自衛隊 京都案内所に依頼し、7月18日、現役自衛官の方をお招きし、自衛隊の活動や役割について講演していただきました。平和維持活動、災害救援、世界への貢献、の三つを柱にした役割と、入隊後の訓練や生活状況について映像を交えて理解を深めました。講演後、希望生徒は駐屯地の見学を予定し、11月に宇治駐屯地の見学を実施しました。

事前打合せ ・ 事前学習

7月11日、東日本大震災での復興活動等、災害救援に大きな役割、力になっていることを伝えて欲しいとリクエストしました。また、自衛隊・自衛官の仕事をもっとリアルに実感してもらうために、現役自衛官の経験談を交えていただくよう依頼しました。質問時間を設け、自衛官の方とコミュニケーションを取れるような講演内容にしていただきました。

 

当日の様子

7月18日 講演

陸上・海上・航空の制服を着用した5人の自衛官の方々に来校していただきました。
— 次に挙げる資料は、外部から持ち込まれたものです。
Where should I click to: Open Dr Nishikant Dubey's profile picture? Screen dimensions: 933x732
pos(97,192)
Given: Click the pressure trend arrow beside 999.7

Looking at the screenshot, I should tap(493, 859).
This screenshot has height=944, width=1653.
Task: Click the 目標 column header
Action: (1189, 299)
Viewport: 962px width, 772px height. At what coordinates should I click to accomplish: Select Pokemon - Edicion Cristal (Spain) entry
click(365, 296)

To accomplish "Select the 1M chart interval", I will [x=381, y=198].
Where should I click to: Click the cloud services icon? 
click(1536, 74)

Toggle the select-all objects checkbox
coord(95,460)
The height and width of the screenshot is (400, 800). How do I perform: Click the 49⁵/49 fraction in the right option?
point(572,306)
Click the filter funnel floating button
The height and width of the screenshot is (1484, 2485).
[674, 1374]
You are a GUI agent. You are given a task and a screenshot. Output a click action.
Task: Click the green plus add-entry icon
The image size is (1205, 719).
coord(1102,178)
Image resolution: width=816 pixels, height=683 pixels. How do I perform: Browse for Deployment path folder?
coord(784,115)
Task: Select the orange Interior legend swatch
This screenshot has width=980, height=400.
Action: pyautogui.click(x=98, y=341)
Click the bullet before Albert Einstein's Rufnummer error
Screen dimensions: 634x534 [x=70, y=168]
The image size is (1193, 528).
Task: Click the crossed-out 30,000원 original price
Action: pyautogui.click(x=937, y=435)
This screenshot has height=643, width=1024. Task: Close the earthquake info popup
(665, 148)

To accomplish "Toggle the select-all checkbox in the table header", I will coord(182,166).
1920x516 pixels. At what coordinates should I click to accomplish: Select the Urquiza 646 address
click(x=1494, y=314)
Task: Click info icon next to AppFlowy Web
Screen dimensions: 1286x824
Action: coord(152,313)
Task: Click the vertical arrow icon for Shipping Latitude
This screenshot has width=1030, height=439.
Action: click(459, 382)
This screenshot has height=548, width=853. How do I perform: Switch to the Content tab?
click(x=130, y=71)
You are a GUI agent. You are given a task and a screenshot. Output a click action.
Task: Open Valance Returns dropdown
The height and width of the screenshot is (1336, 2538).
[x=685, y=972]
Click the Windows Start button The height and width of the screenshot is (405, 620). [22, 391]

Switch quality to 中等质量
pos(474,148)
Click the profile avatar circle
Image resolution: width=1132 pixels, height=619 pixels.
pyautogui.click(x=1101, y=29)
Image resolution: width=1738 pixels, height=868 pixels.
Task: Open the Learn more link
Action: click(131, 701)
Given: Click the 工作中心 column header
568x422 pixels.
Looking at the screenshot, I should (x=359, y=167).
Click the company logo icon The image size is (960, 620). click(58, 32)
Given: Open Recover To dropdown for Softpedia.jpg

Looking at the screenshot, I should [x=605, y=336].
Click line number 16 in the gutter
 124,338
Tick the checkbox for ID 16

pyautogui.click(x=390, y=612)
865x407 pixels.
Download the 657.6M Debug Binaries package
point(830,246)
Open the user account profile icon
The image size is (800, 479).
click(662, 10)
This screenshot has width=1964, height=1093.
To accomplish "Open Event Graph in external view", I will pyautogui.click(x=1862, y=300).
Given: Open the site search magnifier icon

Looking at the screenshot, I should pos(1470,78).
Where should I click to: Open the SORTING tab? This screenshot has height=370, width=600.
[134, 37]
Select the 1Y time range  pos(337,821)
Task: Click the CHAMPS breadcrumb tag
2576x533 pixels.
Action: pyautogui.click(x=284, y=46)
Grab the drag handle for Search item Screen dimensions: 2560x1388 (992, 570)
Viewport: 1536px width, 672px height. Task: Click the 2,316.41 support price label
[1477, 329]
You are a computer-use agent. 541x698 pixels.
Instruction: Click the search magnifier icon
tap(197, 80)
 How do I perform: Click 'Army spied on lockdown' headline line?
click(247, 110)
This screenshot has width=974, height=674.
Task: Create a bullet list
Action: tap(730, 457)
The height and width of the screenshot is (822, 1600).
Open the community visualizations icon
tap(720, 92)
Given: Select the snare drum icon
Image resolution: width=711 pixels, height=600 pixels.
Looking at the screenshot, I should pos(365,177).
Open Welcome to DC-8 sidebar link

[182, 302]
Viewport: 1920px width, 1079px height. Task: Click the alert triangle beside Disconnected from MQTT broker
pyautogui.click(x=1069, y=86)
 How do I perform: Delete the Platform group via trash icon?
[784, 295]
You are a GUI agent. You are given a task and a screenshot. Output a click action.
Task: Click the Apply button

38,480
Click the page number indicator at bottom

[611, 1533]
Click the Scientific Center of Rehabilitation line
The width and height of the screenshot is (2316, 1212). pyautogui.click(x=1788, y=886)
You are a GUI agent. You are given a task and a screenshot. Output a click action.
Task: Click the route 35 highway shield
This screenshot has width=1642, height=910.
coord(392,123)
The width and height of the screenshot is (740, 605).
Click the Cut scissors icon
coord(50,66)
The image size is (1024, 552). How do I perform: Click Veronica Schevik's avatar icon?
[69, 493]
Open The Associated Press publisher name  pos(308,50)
凛々しい姿に圧倒されたのか、生徒たちも幾分緊張している様子です。背筋を伸ばして、姿勢よく講話に聴き入っていました。東日本大震災における救援活動映像と体験談が始まると、教室内が一層の静寂に包まれました。被災した人々の苦しみを感じ取ろうとしているようでした。

続きを読む

研修期間を終えたばかりの女性自衛官の方への質問では、上官の方を前にして答えにくそうにしている素振りが微笑ましく、教室が温かな雰囲気に包まれました。丁寧かつ真摯に答えようとする同世代の自衛官に、生徒たちも共感するところが多いにあったようです。講演終了後、複数の生徒が女性自衛官の方に駆け寄り、「頑張ってください!」と激励していた姿が印象的でした。

聴く姿勢がビシッとしています
聴く姿勢がビシッとしています
女性自衛官さんと一緒に
女性自衛官さんと一緒に

講演が終わって
講演が終わって

事後学習

11月28日 『宇治駐屯地』見学会

7月の講演で興味を持った生徒、以前から自衛隊に興味を持っていた生徒と、自衛官の日常の姿を見学しました。この見学会はハードな訓練を積んでいる人だけではなく、整備や物資管理といった『縁の下の力持ち』のような方々に焦点を当て、様々な役割を担っている人たちの存在と、その意義について生徒たちに感じて欲しいと考えました。

続きを読む

見学後に「体力が劣っていても自衛隊員になれるのですね」といった声や、「少し安心しました」という感想が聞かれました。改めて生徒の本音に触れたような気持ちになりました。社会に出てどんなことができるのか、自分の居場所が見つかるのかという不安や悩みを抱え、自信が持てるものがまだ見出せていない、形に出来ていない生徒も多いことを実感できました。「誰かが必要とする限り、そこに役割や仕事が生まれる」といった広い視野と、自らの可能性に気づいて欲しいと思いました。今回の職場見学を通じて「自分に出来ることは何だろう」と、考える機会や意識の芽生えにつながったのではないかと感じました。

発電機の整備をしています
発電機の整備をしています
電波を通さない部屋があります
電波を通さない部屋があります

日本に数台しかない電圧機
日本に数台しかない電圧機
制服を作る方もいます
制服を作る方もいます

所感 ・ 振り返り

”自衛官”はとてもエネルギッシュな方ばかりです。気力に溢れ、言葉遣い、礼儀、所作がとても綺麗です。このような点は一般企業で就業されている方より、大いに感じられる自衛官ならではの特徴です。社会で活躍できる人物の素養を備え、生徒にとってのモデルになりうる姿だと感じます。今後は災害救援活動の講話とともに、面接指導やコミュニケーション講座などを提案したいと考えています。

協力者 ・ 生徒の声

<協力者の声>

生徒のみなさんに喜んでいただけたのが、とても嬉しかったです。 自衛隊に興味を持った生徒さんはいつでも京都案内所に来てください。受験アドバイス、面接練習などもさせていただきます。

 

<生徒の声>

『自衛官になりたい』という気持ちがもっと強くなりました。来年、採用試験にチャレンジします。自衛隊といえば体力勝負というイメージを持っていましたが、体力が劣っていてもできること、貢献できることがあるのだと強く実感でき、少し勇気が出ました。